Exercise>
In the records below, find the line with "[Advertisement] (831, 134)" and the line with "OOPSLA Business Object Design (449, 733)". Print both exactly, along with every line between them, and no other line.

Working data>
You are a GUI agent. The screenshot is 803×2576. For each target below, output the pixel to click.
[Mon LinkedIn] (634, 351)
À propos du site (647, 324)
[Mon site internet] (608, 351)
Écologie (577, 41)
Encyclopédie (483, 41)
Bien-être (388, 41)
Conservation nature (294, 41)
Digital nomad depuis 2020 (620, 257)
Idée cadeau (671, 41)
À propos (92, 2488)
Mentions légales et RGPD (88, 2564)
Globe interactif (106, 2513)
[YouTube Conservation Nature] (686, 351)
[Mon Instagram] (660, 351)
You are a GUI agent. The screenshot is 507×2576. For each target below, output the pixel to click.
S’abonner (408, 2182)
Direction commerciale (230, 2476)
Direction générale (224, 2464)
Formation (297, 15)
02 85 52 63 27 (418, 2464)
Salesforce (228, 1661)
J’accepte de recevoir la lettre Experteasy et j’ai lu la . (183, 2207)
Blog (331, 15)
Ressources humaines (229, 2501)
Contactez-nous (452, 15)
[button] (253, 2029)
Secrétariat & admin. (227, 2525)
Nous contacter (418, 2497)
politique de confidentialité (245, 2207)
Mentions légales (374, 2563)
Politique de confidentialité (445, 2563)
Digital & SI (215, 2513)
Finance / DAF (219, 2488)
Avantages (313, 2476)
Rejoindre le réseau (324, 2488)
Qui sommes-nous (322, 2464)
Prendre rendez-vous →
---
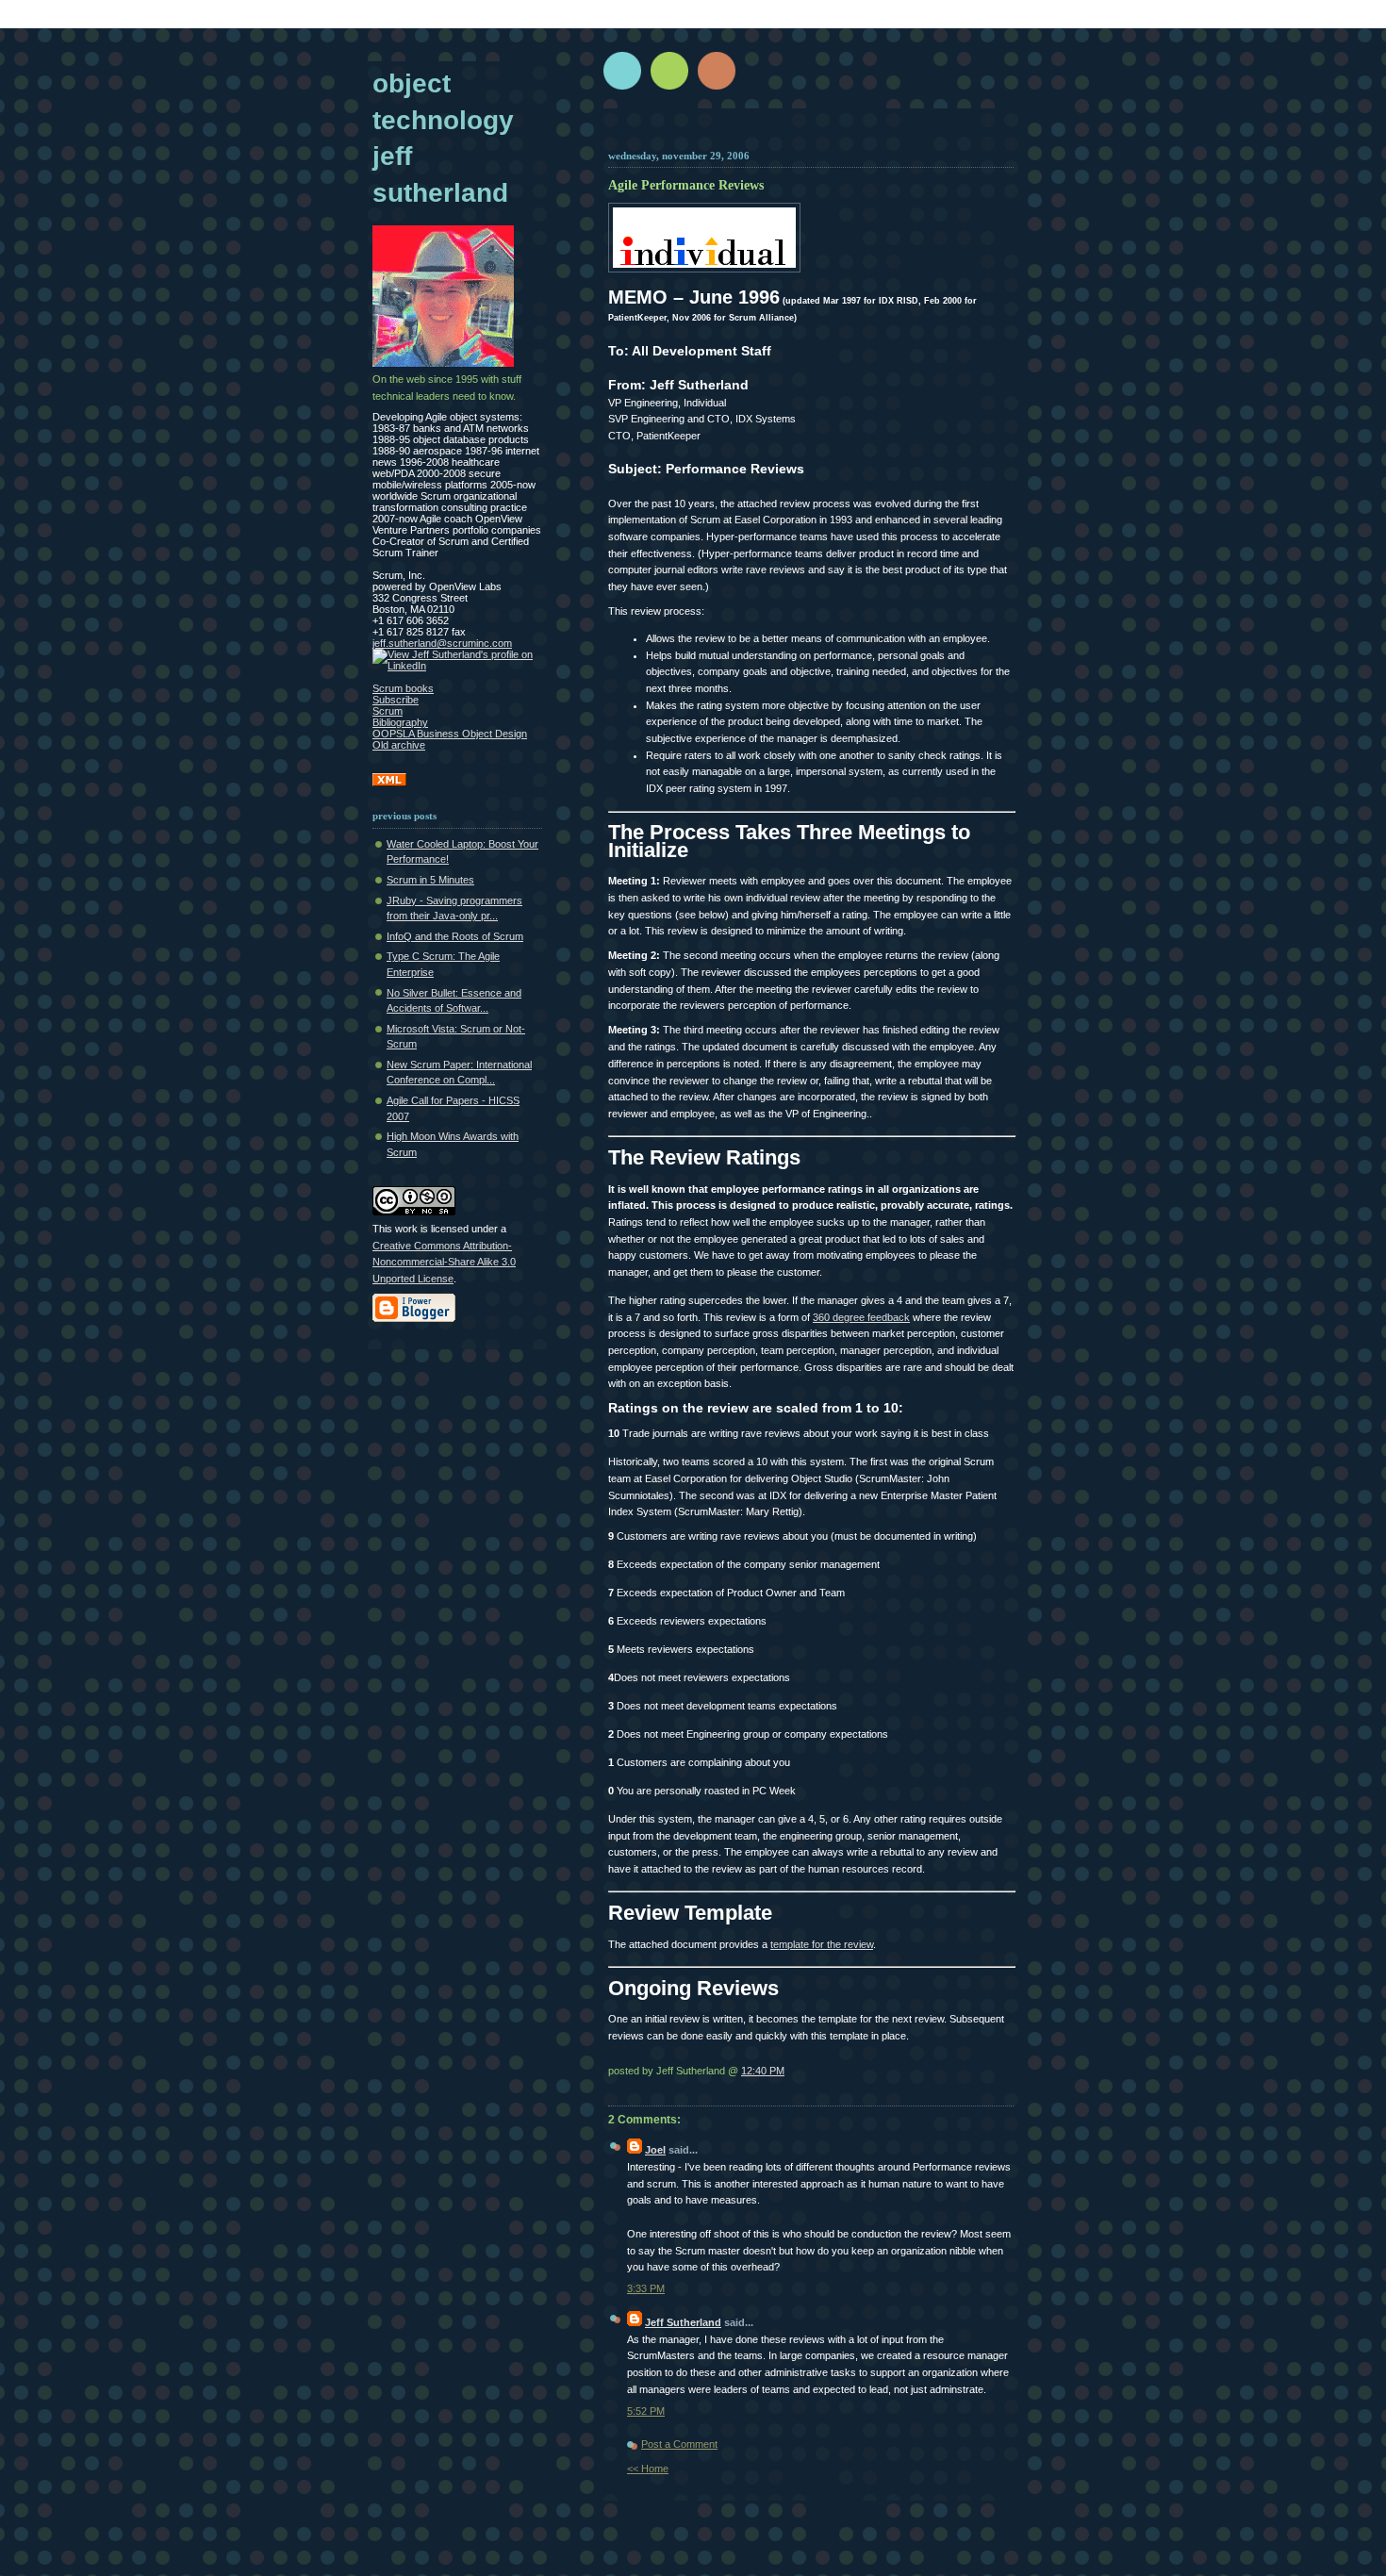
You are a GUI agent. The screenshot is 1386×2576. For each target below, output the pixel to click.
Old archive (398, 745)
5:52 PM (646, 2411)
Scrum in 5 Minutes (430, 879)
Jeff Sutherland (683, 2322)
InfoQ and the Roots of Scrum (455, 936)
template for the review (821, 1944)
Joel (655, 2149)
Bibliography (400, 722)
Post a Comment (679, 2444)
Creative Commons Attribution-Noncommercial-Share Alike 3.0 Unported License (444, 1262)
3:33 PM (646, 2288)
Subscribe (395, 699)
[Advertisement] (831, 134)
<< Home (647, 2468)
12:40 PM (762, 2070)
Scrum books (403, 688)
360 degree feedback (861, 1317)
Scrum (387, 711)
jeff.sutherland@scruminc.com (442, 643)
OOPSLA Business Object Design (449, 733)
==
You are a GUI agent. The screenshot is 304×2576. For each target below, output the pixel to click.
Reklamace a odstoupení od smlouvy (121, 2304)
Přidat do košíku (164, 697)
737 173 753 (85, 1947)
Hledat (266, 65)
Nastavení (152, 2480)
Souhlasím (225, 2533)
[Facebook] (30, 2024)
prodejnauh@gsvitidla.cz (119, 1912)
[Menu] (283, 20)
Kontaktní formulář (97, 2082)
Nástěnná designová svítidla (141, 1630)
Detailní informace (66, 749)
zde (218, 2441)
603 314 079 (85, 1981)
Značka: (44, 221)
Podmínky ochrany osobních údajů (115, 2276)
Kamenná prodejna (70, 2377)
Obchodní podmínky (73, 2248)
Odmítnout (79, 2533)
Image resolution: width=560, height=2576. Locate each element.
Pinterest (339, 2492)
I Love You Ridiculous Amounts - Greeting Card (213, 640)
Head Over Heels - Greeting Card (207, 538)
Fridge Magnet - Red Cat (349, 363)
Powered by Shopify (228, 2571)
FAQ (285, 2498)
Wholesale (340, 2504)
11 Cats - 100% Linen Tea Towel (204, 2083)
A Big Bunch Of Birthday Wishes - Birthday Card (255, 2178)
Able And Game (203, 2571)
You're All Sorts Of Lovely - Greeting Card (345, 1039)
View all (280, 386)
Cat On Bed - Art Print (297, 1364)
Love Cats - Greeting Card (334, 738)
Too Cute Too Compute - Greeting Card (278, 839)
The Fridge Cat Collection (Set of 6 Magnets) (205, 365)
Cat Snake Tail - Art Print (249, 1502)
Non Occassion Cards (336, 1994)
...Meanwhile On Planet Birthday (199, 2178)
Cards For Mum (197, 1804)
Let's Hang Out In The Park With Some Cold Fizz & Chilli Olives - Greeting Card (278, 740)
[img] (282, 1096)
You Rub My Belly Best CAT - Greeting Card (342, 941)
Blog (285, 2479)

Answer box>
[Advertisement] (831, 134)
<< Home (647, 2468)
12:40 PM (762, 2070)
Scrum books (403, 688)
360 degree feedback (861, 1317)
Scrum (387, 711)
jeff.sutherland@scruminc.com (442, 643)
OOPSLA Business Object Design (449, 733)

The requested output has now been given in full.